For extension traffic, be explicit. If your API is only for your Edge extension, allow only that extension origin. If it’s public, allow public access carefully and avoid credentials. Don’t turn your CORS policy into a giant wildcard because one fetch failed on Friday afternoon.
Also, if you start changing security headers beyond CORS, know what you’re touching. If you need to review CSP interactions, CSP Guide is useful, and for Edge extension specifics, stick to Microsoft’s official extension docs.
Mistake #8: Ignoring the service worker lifecycle in MV3
Manifest V3 background logic runs in a service worker, not a persistent background page. That changes how you structure fetch flows.
A common bug is assuming in-memory state will still exist after the worker goes idle.
Bad pattern
let token = null;
chrome.runtime.onInstalled.addListener(() => {
token = "abc123";
});
Later, your fetch fails because the service worker restarted and token is gone. Then somebody blames CORS because the request returned 401 or never got the right header.
Fix
Persist state properly.
async function getToken() {
const result = await chrome.storage.local.get("token");
return result.token;
}
chrome.runtime.onMessage.addListener((message, sender, sendResponse) => {
if (message.type === "CALL_API") {
(async () => {
const token = await getToken();
const res = await fetch("https://api.example.com/data", {
headers: {
Authorization: `Bearer ${token}`
}
});
sendResponse({ status: res.status });
})().catch(err => sendResponse({ error: err.message }));
return true;
}
});
If your auth state disappears, you’ll diagnose the wrong thing unless you remember MV3’s lifecycle.
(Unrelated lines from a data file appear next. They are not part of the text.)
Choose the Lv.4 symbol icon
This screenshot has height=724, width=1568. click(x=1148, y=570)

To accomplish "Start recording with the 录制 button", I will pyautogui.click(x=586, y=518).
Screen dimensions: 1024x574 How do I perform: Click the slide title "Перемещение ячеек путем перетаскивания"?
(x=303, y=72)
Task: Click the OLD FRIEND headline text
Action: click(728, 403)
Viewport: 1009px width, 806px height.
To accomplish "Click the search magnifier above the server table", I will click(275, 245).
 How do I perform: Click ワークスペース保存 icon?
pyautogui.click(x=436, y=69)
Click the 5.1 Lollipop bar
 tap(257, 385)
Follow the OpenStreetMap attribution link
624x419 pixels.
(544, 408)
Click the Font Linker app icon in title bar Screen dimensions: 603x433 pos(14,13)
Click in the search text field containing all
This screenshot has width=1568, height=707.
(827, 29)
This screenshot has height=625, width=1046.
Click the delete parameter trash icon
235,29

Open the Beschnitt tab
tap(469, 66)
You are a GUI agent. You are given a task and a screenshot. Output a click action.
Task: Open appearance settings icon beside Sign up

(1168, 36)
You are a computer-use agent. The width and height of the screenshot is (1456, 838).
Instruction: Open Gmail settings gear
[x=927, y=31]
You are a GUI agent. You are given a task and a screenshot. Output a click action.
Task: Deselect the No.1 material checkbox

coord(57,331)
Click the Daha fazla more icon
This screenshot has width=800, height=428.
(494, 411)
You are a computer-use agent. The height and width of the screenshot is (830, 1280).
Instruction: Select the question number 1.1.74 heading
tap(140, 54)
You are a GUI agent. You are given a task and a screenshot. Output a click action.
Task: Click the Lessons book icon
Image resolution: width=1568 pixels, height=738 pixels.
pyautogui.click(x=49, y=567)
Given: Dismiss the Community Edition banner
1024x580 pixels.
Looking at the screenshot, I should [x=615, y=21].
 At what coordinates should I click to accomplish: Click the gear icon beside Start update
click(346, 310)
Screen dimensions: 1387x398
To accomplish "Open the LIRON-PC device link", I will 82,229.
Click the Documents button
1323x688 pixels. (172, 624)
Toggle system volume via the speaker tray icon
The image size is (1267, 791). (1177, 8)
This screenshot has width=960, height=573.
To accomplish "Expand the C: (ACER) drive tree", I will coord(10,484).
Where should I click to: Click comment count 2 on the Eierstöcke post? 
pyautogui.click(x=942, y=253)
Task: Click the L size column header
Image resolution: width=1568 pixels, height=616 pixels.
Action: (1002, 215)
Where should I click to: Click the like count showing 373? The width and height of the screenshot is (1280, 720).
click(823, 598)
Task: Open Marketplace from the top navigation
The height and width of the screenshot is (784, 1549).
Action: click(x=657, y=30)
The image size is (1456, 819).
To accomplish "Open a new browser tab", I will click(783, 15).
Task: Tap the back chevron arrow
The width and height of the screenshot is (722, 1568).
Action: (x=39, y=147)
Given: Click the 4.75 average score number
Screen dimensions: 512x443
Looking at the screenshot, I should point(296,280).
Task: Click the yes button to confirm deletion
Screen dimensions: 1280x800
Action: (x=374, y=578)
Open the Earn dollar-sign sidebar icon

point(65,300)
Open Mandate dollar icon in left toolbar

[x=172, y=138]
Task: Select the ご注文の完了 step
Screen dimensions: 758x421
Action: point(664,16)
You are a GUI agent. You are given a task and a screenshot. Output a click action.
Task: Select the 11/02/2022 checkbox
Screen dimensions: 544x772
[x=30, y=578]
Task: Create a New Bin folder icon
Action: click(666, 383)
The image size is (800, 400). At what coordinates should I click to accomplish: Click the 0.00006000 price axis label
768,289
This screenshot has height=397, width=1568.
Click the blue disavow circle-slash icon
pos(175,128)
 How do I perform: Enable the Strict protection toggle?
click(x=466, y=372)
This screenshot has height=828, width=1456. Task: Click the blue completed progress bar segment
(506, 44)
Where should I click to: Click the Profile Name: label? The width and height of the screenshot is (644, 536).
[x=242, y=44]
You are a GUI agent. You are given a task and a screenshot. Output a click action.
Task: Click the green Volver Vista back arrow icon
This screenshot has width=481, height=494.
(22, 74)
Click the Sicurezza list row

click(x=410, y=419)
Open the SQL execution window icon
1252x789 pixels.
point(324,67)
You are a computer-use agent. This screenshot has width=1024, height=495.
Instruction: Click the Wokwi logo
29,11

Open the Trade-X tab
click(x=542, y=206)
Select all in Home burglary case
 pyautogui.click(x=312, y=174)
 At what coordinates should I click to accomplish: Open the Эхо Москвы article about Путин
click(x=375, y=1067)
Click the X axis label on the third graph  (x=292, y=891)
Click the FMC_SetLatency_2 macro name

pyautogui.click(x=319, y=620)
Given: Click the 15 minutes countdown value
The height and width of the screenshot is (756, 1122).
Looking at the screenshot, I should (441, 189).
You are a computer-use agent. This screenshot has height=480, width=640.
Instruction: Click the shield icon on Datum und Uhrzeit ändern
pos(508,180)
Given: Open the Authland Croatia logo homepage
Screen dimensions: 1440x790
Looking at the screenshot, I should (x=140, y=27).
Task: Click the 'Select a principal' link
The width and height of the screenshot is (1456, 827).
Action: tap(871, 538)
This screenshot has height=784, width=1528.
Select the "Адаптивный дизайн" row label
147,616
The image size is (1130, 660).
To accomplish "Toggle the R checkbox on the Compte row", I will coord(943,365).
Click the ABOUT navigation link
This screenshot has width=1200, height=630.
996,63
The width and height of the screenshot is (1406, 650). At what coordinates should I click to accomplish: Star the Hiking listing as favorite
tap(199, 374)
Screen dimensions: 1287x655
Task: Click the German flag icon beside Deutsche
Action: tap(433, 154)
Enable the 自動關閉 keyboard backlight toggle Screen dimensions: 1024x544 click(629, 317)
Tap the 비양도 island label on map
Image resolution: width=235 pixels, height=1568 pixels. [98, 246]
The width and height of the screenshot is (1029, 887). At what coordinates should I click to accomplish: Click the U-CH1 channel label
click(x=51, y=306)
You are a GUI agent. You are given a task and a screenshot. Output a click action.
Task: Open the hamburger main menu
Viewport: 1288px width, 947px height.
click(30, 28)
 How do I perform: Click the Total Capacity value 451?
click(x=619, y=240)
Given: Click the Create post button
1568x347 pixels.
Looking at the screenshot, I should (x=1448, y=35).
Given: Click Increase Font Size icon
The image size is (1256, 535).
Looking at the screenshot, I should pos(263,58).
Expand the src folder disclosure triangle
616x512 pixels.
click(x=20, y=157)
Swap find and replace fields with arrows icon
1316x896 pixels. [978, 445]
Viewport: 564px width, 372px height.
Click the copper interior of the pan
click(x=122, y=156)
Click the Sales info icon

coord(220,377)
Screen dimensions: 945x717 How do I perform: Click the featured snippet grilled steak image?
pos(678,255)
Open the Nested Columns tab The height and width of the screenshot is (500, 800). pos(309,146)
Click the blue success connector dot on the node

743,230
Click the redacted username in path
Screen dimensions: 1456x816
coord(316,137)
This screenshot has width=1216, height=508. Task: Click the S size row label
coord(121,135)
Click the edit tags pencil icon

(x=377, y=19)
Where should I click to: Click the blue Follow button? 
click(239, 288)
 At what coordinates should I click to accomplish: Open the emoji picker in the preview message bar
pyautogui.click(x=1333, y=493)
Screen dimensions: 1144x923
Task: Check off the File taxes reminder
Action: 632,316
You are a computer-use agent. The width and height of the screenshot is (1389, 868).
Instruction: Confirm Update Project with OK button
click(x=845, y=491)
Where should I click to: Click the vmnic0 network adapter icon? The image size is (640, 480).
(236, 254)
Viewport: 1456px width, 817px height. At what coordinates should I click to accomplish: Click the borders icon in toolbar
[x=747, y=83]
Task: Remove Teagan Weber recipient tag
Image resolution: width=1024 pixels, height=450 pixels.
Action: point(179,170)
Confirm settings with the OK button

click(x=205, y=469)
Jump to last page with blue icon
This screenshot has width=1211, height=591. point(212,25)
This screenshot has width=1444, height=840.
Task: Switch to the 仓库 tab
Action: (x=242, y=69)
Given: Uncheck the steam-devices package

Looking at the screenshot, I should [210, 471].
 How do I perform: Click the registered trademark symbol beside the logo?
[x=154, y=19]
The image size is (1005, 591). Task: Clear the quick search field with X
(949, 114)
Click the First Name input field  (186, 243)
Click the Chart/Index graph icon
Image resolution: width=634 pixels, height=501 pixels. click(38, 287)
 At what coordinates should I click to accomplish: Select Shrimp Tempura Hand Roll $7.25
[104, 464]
Mistake #9: Not checking official Edge extension behavior
Edge extension APIs are largely Chromium-based, but “largely” isn’t the same as “identical in every edge case.” When permissions, host access, or network behavior feels off, verify against Microsoft’s official documentation instead of relying on random forum folklore.
Use the official docs for:
- Manifest permissions
- Host permissions
- Content scripts vs extension pages
- MV3 service worker behavior
That saves time and keeps your fixes grounded in actual platform behavior.
A practical rule of thumb
When an Edge extension request fails, I check things in this order:
- Where did the request originate? Content script or background?
- Do I have
host_permissionsfor that exact origin? - Is the request simple, or did I trigger preflight?
- Does the server answer
OPTIONScorrectly? - Am I mixing credentials with wildcard origin?
- Do I need exposed response headers?
- Is MV3 service worker state causing a fake “CORS bug”?
That checklist catches most real-world failures fast.
CORS for Edge extensions isn’t magic. It’s just a messy overlap between browser security, extension privileges, and server policy. Once you separate those pieces, the bugs get a lot less mysterious.